The editor of Wine Spectator, Thomas Matthews, criticizes the hoax he experienced by pointing out that it is not feasible for the magazine to fact-check every piece of information it receives.  Indeed, doing so would require it to make the baseline assumption that no one with whom it deals can be trusted.  The author of the blog entry, Stanley Fish, cites Matthews as stating, "every applicant must warrant 'that all statements and information provided are true and accurate,' and given such a warrant, 'we assume that if we receive a wine list, the restaurant that created it does in fact exist.'”  While it would be best if the magazine could check every fact it publishes, this would be extremely tedious. But more importantly, it would probably be unnecessary to do so, because the entity submitting information to the magazine usually has a level of trust which compels him to submit true information.

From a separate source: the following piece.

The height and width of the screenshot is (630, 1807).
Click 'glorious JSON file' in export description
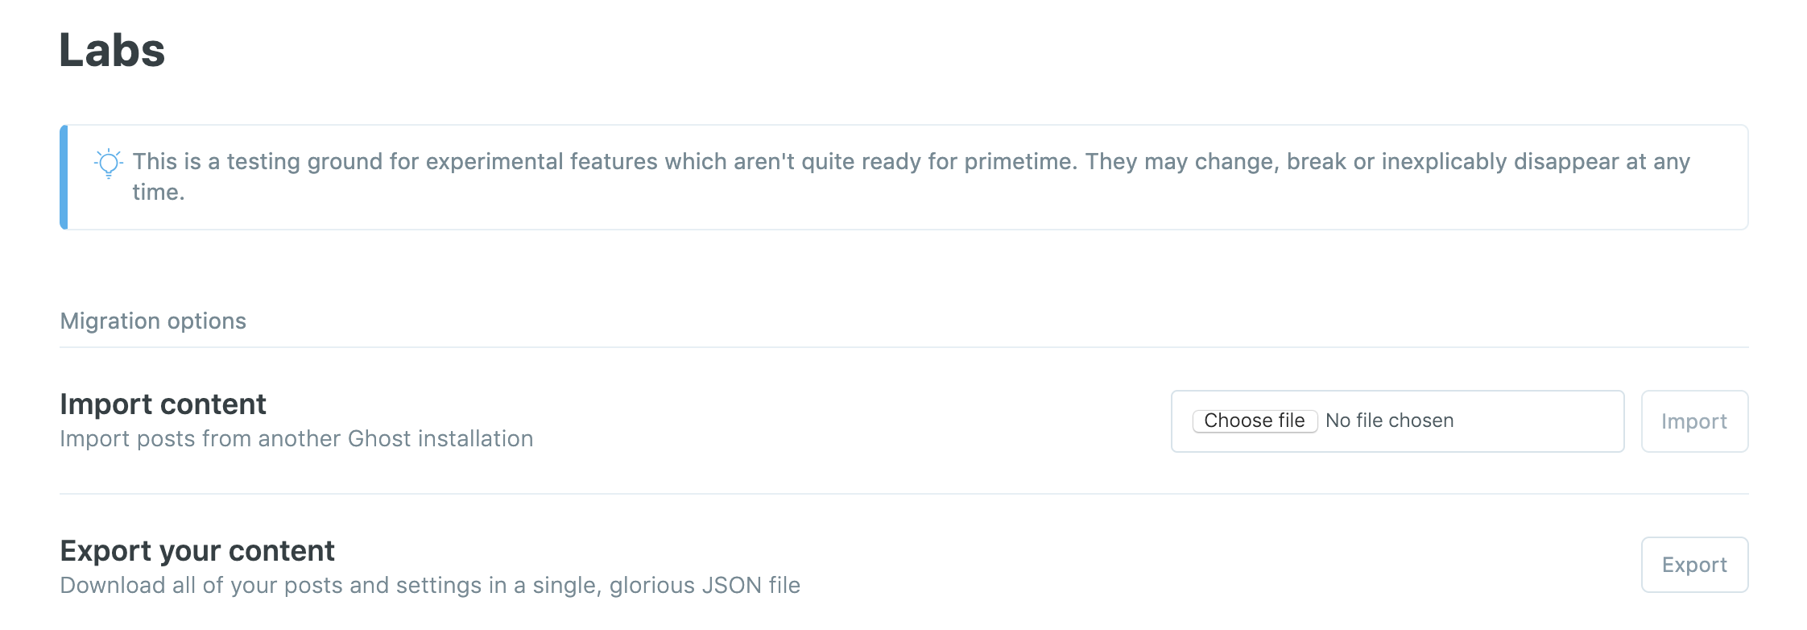click(705, 585)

Unfortunately Mr. Fish attempts to extend this analysis to the Social Text, citing philosopher Simon Blackburn's criticism that when a credible person, such as Mr. Sokal, sends an article to another party, the other party has a legitimate reason to assume that the credible person is not being disingenuous.  Fish uses Blackburn's example:

He imagines himself receiving a paper from a “well-regarded historian” who claimed that certain issues in Thomas Hobbes’s political philosophy could be clarified by “various facts about Hobbes’s political experiences in Venice.” He would have been able, he says, to assess the political philosophy part of the paper himself, but I “might well have taken Hobbes’s presence in Venice as given” on the assumption that any credentialed historian “would not have developed the point if he hadn’t gotten that bit right.” And, he adds, “I would not have had the history refereed, even if I had known whom to approach.”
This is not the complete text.